BRSK2 is a serine/threonine protein kinase located in the centrosome and endoplasmic reticulum, playing roles in cell apoptosis and cell polarity [42, 43], which are crucial for normal physiology and disease development. As part of the AMPK family, BRSK2 influences cellular metabolism, cancer progression, and other biological processes. Research identifies BRSK2 as a downstream mediator of mTORC1 signaling and an indirect activator of the AKT pathway [44, 45]. Alterations in these pathways may contribute to IPF progression [46,47,48]. In IPF, BRSK2 serves as a key pathogenic factor and is located adjacent to TOLLIP, a known susceptibility locus, which itself neighbors MUC5B, a well-established genetic determinant of IPF [49, 50]. This chromosomal proximity suggests potential interactions between BRSK2, TOLLIP, and MUC5B in the pathogenesis of IPF, warranting further investigation. Additionally, PheWAS analysis revealed a potential association between BRSK2 and neurological phenotypes, such as gray matter changes in the temporal pole, aligning with prior studies linking deleterious BRSK2 variants to neurodevelopmental disorders [51]. While BRSK2 shows significant therapeutic potential in IPF, its possible neurological side effects require careful consideration in future research, particularly through the development of targeted strategies that avoid crossing the blood–brain barrier, to balance therapeutic efficacy and safety. Future research should focus on developing targeted therapies that modulate BRSK2 expression, such as small molecule inhibitors or gene therapy. Additionally, investigating the interactions between BRSK2 and key pathways like mTORC1 and AKT may lead to the development of combination therapies that enhance efficacy while reducing side effects. Clinical trials to translate BRSK2-targeted therapies into practical applications for IPF are crucial to realizing its clinical potential.
Previous studies align with our findings, emphasizing key pathways in IPF pathogenesis. Reduced DEPTOR expression is associated with increased IPF susceptibility [3]. MR analyses have linked the regulation of MAPT and USP28 to IPF progression [52, 53], while the non-coding variant rs7934606 in MUC2 has been identified as an IPF risk locus in European populations [54]. POLR2L is considered a candidate gene for IPF-related genetic mechanisms [55], and the STN1-CTC1 complex may influence ILD via telomere regulation [56]. Protein interaction analyses revealed that BRSK2 is associated with MAPT and MUC2 and interacts with multiple known IPF therapeutic targets. Among BRSK2 downstream molecules, the IFNAR1 family is involved in immune conditioning during pulmonary fibrosis [57], genetic polymorphisms in IL1RN play a role in IPF pathogenesis [58], macrophages drive pulmonary fibrosis progression via NTN1 [59], and TREM2 insufficiency attenuates fibrosis through macrophage polarization via STAT6 activation [60]. VEGFA’s different expression patterns result in varied preventive or progressive outcomes in IPF [61]. Collectively, these findings identify BRSK2 as a central node in IPF signaling, warranting further investigation into its regulatory mechanisms and therapeutic potential.
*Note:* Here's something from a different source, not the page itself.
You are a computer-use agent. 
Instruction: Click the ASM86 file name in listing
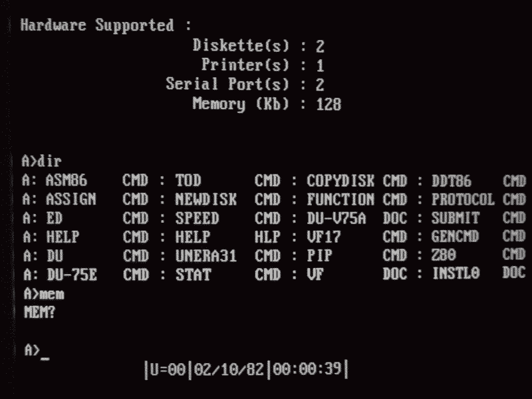click(x=67, y=181)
Pleiotropy has always been a crucial potential factor affecting MR analysis results [62]. Interestingly, a previous comment highlighted that positive outcomes of colocalization analysis might not necessarily strengthen the meaningful conclusions derived from the IVW method in MR studies. Instead, it is more likely to introduce pleiotropy, violating the exclusivity assumption of MR analysis [63]. Additionally, using the MR Egger intercept method to assess pleiotropy encounters issues of low efficiency and limited applicability. Therefore, it is important to extensively explore pleiotropy in MR research to ensure the robustness of the conclusions. Our study has employed various methods to reduce research bias caused by this factor. The cML-MA analysis method efficiently controls horizontal pleiotropy while managing Type I errors, and the cML-MA-BIC analysis results of this study also align with the IVW results. Furthermore, we conducted a phenotypic scan to explore the potential pleiotropy of BRSK2. The analysis found no evidence that the major IVs for BRSK2 were associated with IPF confounders. It also revealed that multiple variants collectively influence IPF-related traits and BRSK2 abundance. While this might subjectively suggest pleiotropy, when integrated with findings from other pleiotropy assessments, it more likely indicates additional colocalization sites between BRSK2 expression levels and IPF occurrence. These results complement the colocalization analyses and HEIDI tests, further supporting the presence of shared causal variants between BRSK2 and IPF in this study. The strategy of predicting gene expression levels with SNPs in cis-regulatory sites minimizes the impact of horizontal pleiotropy caused by SNPs in non-regulatory regions. In summary, our analysis provides a multidimensional exploration of the pleiotropy issue in the main analysis results, thereby strengthening the credibility of our findings.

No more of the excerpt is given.